Karena Mereka

2:57 PM

Pernah dengar peribahasa yang mengatakan "Terkadang Pilihan yang Salah Membawa Kita ke Tempat yang Tepat"?.
Ya.. mungkin itulah yang gue rasakan selama berada di sini. Tahun ini, 2014, merupakan tahun ke empat gue di beri suatu kesempatan yang besar untuk belajar mengenai banyak hal di kota ini, kota yang dijuluki kota pelajar, kota dengan seribu satu hal menarik untuk bisa dipelajari. 

Empat tahun yang lalu, gue bukan lah siapa-siapa, ya walaupun sekarang juga belum menjadi orang ternama, paling tidak ada suatu progress yang nyata yang gue rasakan di hidup gue. Progress yang pada awalnya gue tolak. 

Empat tahun lalu, tak pernah terpikir oleh gue bisa kuliah, belajar, berbagai canda tawa di jogja. Empat tahun lalu, gue yang mempunyai pikiran bahawa kuliah itu harus di tempat yang jauh dari orang tua, biar bebas, biar enak. Akan tetapi, rasanya gue harus mengubur itu dalam-dalam
Dengan dalih membahagiakan orang tua dengan menuruti segala keinginan mereka lah, akhirnya gue memutuskan untuk  kuliah di kota ini. Dan, walaupun demikian, gue masih nggak bisa memiih jurusan yang gue suka. Tapi, semua itu gue terima begitu saja demi mereka. Karena kebahagiaan mereka lah yang memberi kekuatan berlebih buat gue.

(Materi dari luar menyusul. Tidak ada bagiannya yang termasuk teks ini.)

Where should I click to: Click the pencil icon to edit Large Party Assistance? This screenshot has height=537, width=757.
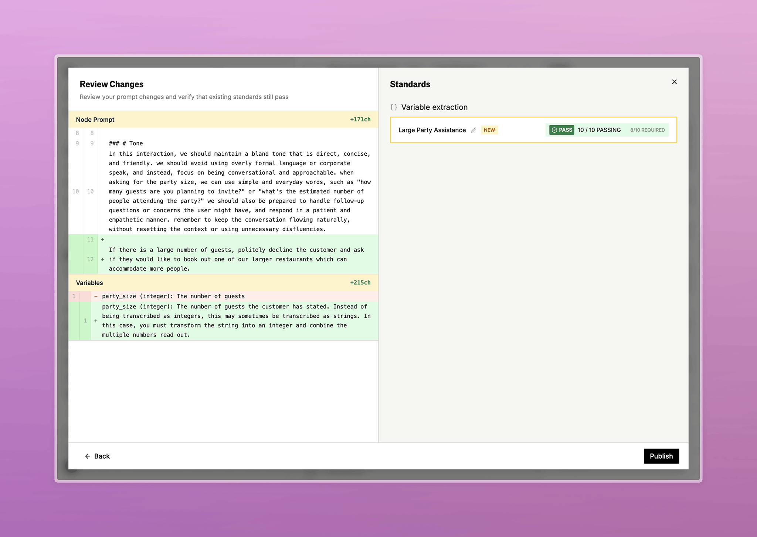coord(474,130)
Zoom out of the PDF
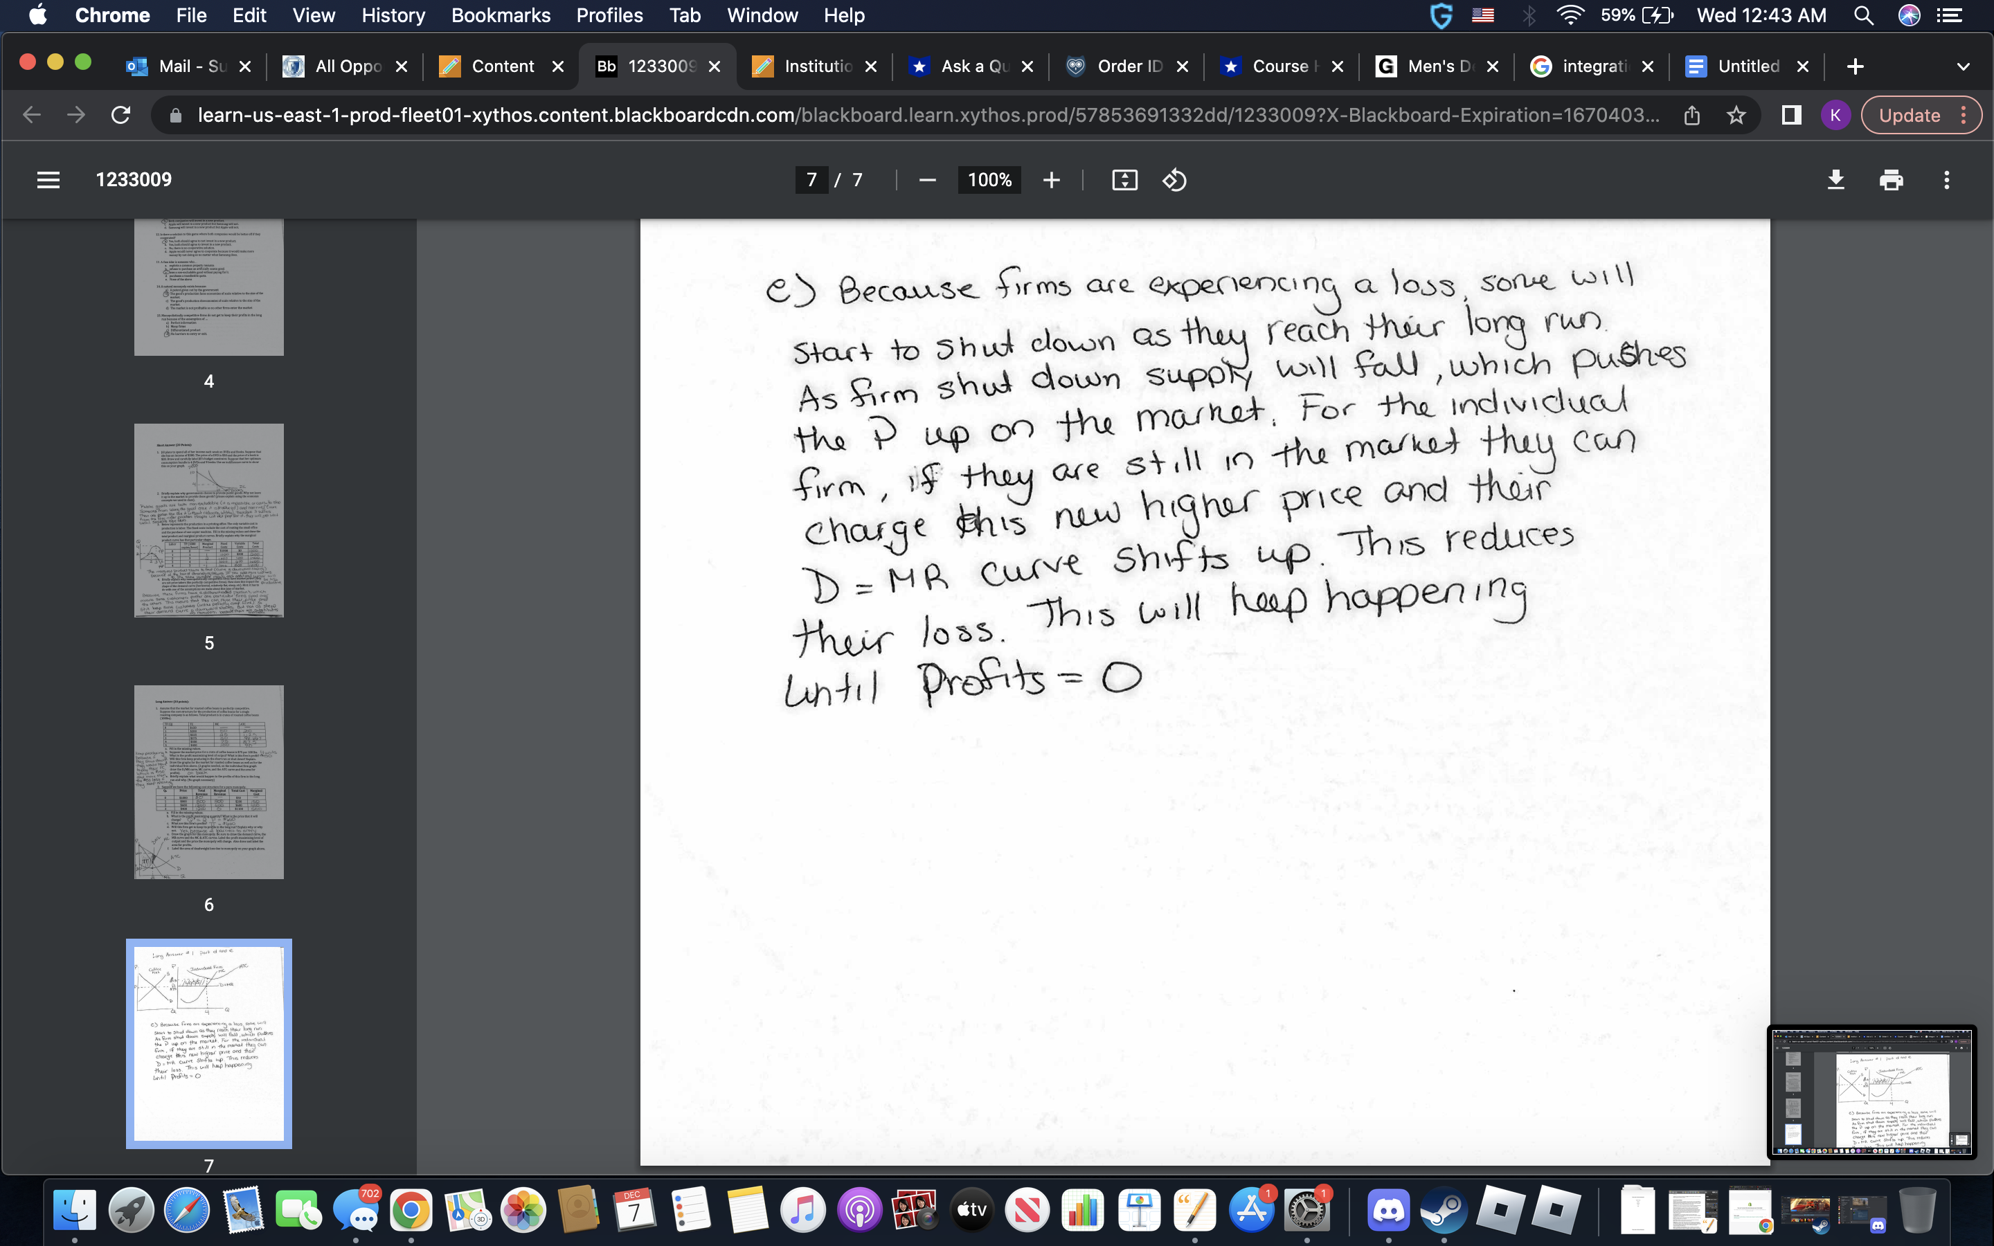Image resolution: width=1994 pixels, height=1246 pixels. (928, 180)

Kini, walaupun sering menjalani semua kegiatan kuliah dengan setengah hati, gue mulai mengerti apa arti dari semua perjalanan panjang ini. Disini, gue menemukan orang orang yang luar biasa dengan segala yang dengan rasa suka rela membantu gue dalam segala hal yang gue sendiri setengah hati melakukannya. 

Disini, ada orang-orang hebat yang selalu menjadi alasan gue untuk selalu bersemangat menjalani setiap tantangan yang ada di hadapan gue. Orang-orang hebat yang selalu ada saat gue membutuhkan bantuan mereka.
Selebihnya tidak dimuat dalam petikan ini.